> [Verilen metin]:
::::::

Zaman, güçlü kurumlar, sürekli işbirliği, karşılıklı özveri temelinde yeni yüzyılın tehlikelerini göğüslemek için ülkelerin biraraya gelmesini gerektiriyor."
Obama yönetiminin işbaşına geldiği geçen ocak ayından beri ABD'de değişik çevrelerce tartışılan bu düşüncenin G-20 toplantısında karara bağlanması, ABD'nin dünya ekonomisinin lokomotifi olmaya bundan böyle istekli olmadığının bir göstergesi. Kaldı ki, ülkenin ekonomik parametreleri göz önüne alındığında, bu artık mümkün de değil. Neredeyse otuz yıldan beri dış açıkların sürekli artması pahasına iç tüketimin pompalanmasına dayalı büyüme politikasının sonuna gelindiği aşikar. Peki, ülkeler şimdiye kadar oynadıkları rolleri değiştirmeye razılar mı?
Bundan önceki, G-20 forumunda alınan kararların irdelendiği yazımızda gerek açık gerekse fazla veren ülkelerin dengesizliğin giderilmesi konusunda istekli olduklarından bahsetmiştik. Bugün gelinen noktada ise, artık isteğin de ötesinde bir zorunluluk hali var ortada.
Zira, ülkelerin büyüme sürecinde zaman zaman açık veya fazla vermeleri doğal karşılanmakla birlikte, bunların zaman içinde sürekli artarak kronik bir hal almasının kabul edilebilir bir yanı yok. Kaldı ki, bunun sürdürülebilirliği de mümkün değil. Özellikle, devasa boyutlara ulaşan dış ticaret ve kamu açıklarıyla ABD ve 2 trilyon doları aşan döviz rezervleriyle Çin için bunun anlamı büyük.

::::::

> [Görev tanımı]: Küresel ekonomik dengesizlikleri ve G-20 kararlarını ele alan yazıyı, son cümlesinden sonra sürdürün.

> [Kayıtlar]:
::::::

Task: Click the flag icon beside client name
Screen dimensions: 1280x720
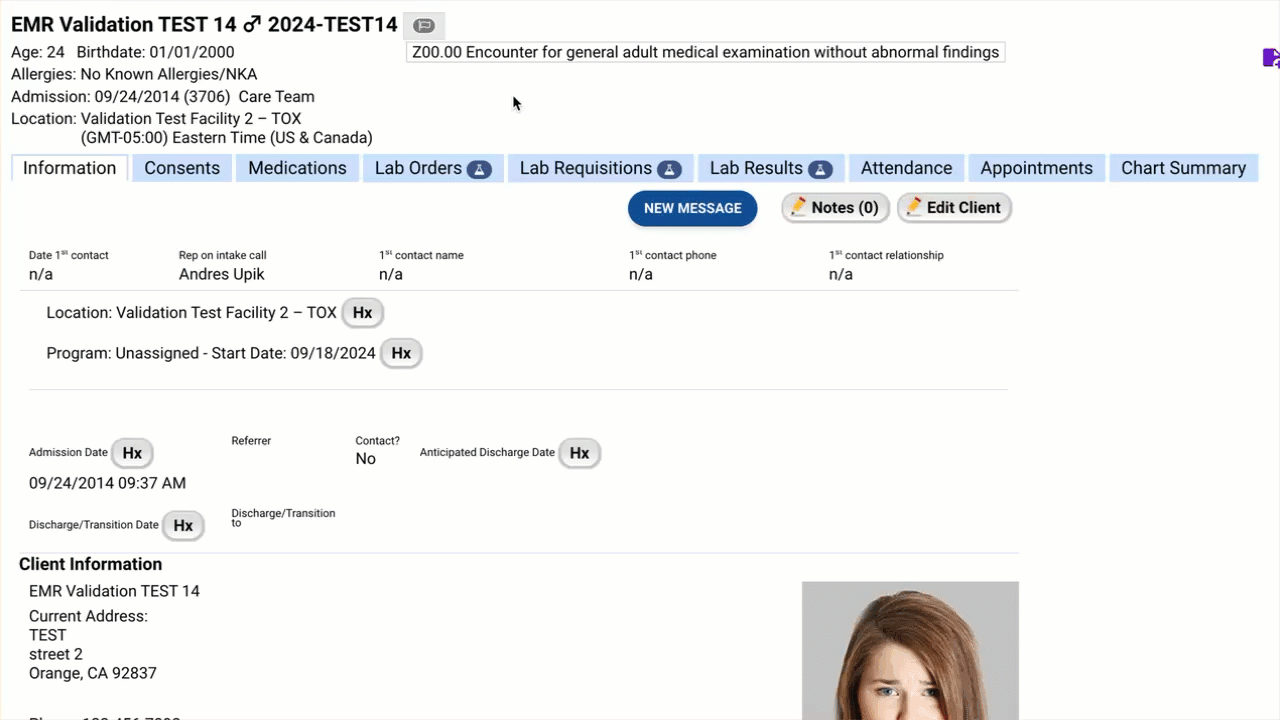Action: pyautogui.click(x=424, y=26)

::::::

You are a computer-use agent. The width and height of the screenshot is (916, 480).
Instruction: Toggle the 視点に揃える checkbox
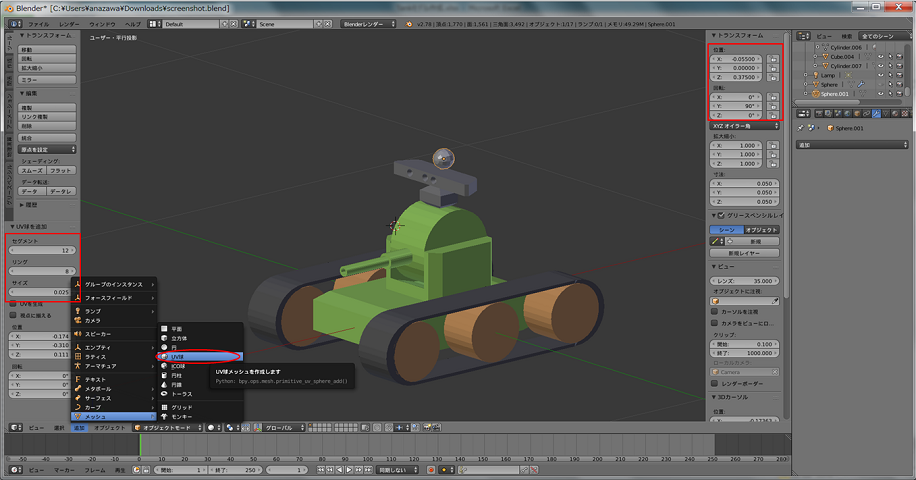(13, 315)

::::::

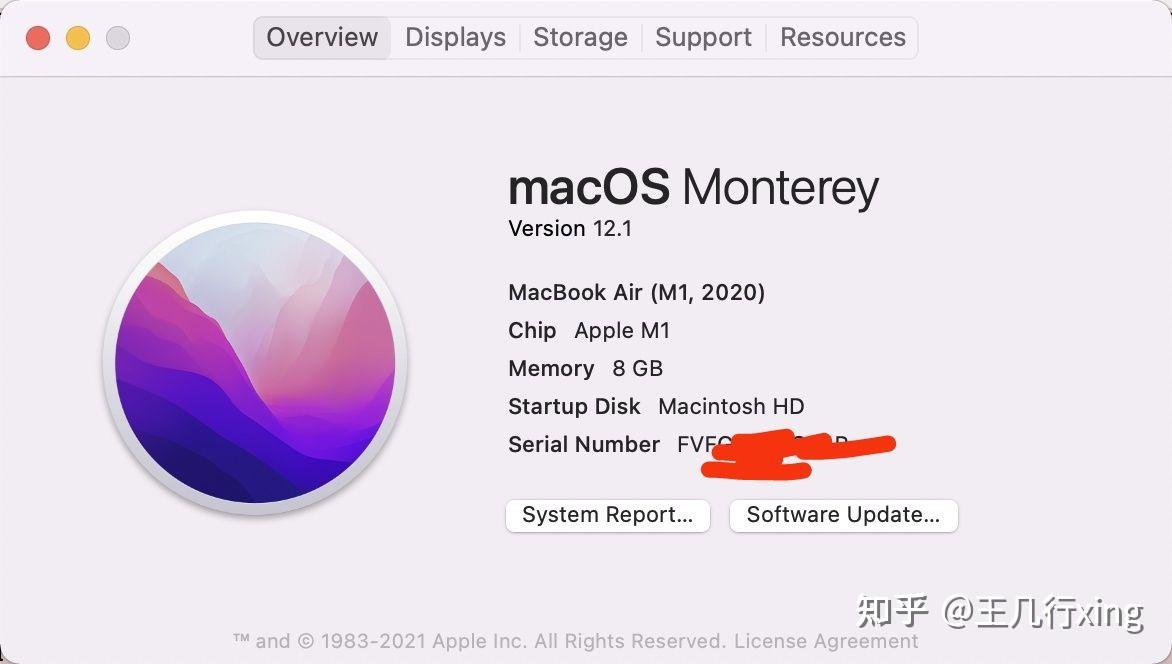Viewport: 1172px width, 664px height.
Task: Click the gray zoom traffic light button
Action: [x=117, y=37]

::::::

> [Görev çıktısı]:
Geçen elli yıl, ABD dış ticaret açığının ekonomi üzerinde giderek artan olumsuz etkisinin belirgin hale geldiği bir dönem. Dış ticaret açığının yanı sıra, eylül ayında sona eren mali yıl sonu itibariyle, 1.4 trilyon dolara ulaşan bütçe açığı da bu ülke yönetiminin önümüzdeki yıllarda çözüm bulmak zorunda olduğu en önemli sorunlar arasında yer alıyor. Rekor düzeylere ulaşan kamu açıklarının, ABD Doları'nın uluslararası rezerv para olarak geleceğinin sorgulanmasına yol açan en önemli faktörlerden biri olduğuna şüphe yok. ABD'yi, Eisenhover döneminde dünyanın en büyük finansörü konumunda iken net borçlu ülke statüsüne girmesinde, Başkan Reagan'ın uluslararası rezerv paraya sahip bir ülke için açıkların önemli olmadığı şeklindeki düşüncesinin payı büyük.
Uluslararası rezerv paranın özellikleri arasında önde gelenleri, likidite gereksinimini karşılaması dışında güvenli bir yatırım aracı olması. Doların ilk özelliğini korumasına karşılık, açıkların büyük boyutlara ulaşması sonucunda, ikincisine dair endişenin yaygınlaşmaya başladığı görülüyor. Çin, Rusya ve de Fransa gibi bazı ülkelerin doların yerine yeni bir rezerv para bulma konusundaki girişimlerini bu endişenin sonucu olarak görmek lazım. Başarılı olurlar mı? Yakın gelecekte zor. Dünya ticaretinde yüzde altmışlık paya sahip doların yerine yeni bir para biriminin ikame edilmesi her şeyden önce, ülkeler arasında güçlü bir konsensüsü gerektiriyor. Dahası, ABD dünyanın askeri ve ekonomik anlamda hâlâ en büyük gücü. Ancak bu güç, ülkenin geçmişteki politikasını sürdürebileceği anlamına gelmemeli. Geçenlerde, Hazine sekreteri Timothy Geithner tarafından, doların güçlü para olarak varlığını sürdürmesinin sorumluluğunun tamamıyla ABD'ye ait olduğu ve bunun için ülkenin imkanlarının ötesinde harcamaması yönündeki açıklamasına katılmamak mümkün değil. Evet, ABD'li yetkililerin açıkların sorumlusu olarak Çin'in para politikasını göstermesi pek anlaşılır değil. Yanlış anlaşılmasın; düşük değerli yuanın dış açıklarda etkisi olmadığını söylemek istemiyoruz. Ancak, bu abartıldığı kadar da değil. Esas sorun, ulusal tasarrufların düşüklüğünden kaynaklanıyor.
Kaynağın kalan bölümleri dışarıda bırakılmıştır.